Ald. Ray Lopez (15th) was incensed by the opposition.
Lopez said the support role described by Brown and Tate-Nadeau is precisely what he envisioned when he co-sponsored the resolution. He noted the city had “no problem asking 345 National Guardsmen to create a perimeter to protect the Central Business District” after the first round of looting in early June.
“Now, neighborhoods like mine — in Back of the Yards or Brighton Park or Gage Park or West Englewood — are being told that they have to basically fend for themselves because, what’s good for downtown isn’t good enough for them because of some lie that’s being perpetrated. It’s outrageous and should infuriate every alderman on this call, every resident listening to this hearing,” Lopez said.
“I have seen time and again where officers who are working a 12-hour shift … are assigned to a neighborhood asset and cannot leave. … Individual units are required to stay at a pharmacy or at a liquor store and cannot respond to a shooting three blocks away because they are assigned to maintain control over a neighborhood critical asset. That is something that our National Guard can handle. Our police should not have to sit there and babysit a liquor store while madness is ensuing in the neighborhoods all around them.”
Ald.
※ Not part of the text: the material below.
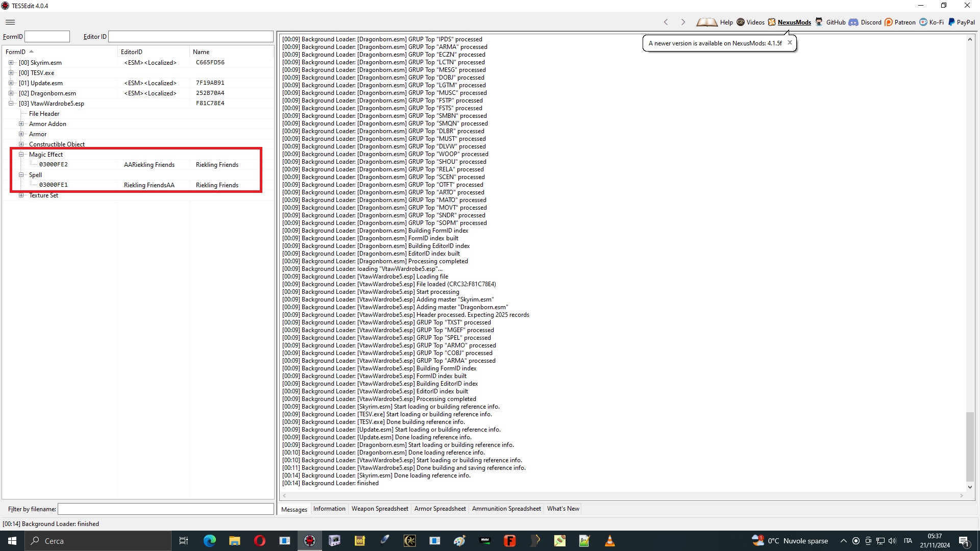Image resolution: width=980 pixels, height=551 pixels.
Task: Expand the Armor Addon group
Action: [21, 124]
Anthony Napolitano (41st), who has served Chicago as both a police officer and a firefighter, argued that police districts across the city have been stripped of officers to protect the downtown business district “at any expense” — and rightfully so.
“We’re leaving our neighborhoods throughout the city with little to no police presence. To me, this is unacceptable. We need to bring in the National Guard,” said Napolitano, whose Far Northwest Side ward is home to scores of Chicago Police officers.
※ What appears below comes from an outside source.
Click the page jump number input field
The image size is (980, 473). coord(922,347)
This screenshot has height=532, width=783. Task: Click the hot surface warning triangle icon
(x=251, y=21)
“If you’re gonna take police officers from the 16th District, down to 10 officers for 32 square miles, give me the National Guard, then. Put `em in my neighborhood. My neighborhood won’t be scared of it. They understand the concept around the city — how it brings a different feel. But at this point, we don’t care. We just want to be protected. We want to feel safe. We want businesses to come to Chicago. We want to be able to walk around our streets again. And we’re not getting that.”
No vote was taken on the Guard resolution during the three-and-a-half hour hearing. That comes next week. But it was clear the votes are not there.
Opposition was even stronger to the radical plan proposed by career prosecutor Robert Milan to flood the streets with state and city police officers, FBI agents and National Guardsmen and dramatically limit access to South and West side neighborhoods between the hours of 3 p.m. and 4 a.m.
“Have you considered the harm that this could cause and the perspective that it would bring to the Black community on the South and West side?” Public Safety Committee Chairman Chris Taliaferro (29th) asked Milan.
Ald. Michael Scott Jr. (24th) added, “I’m concerned about mobilizing or militarizing communities of color.”
Milan said he proposed an “extreme plan to deal with an extreme problem.”
“How can the optics get any worse than 2,800 people shot in eight months and 519 homicides so far?” Milan said.
“If you don’t like my plan, come up with something else. I just haven’t heard one.”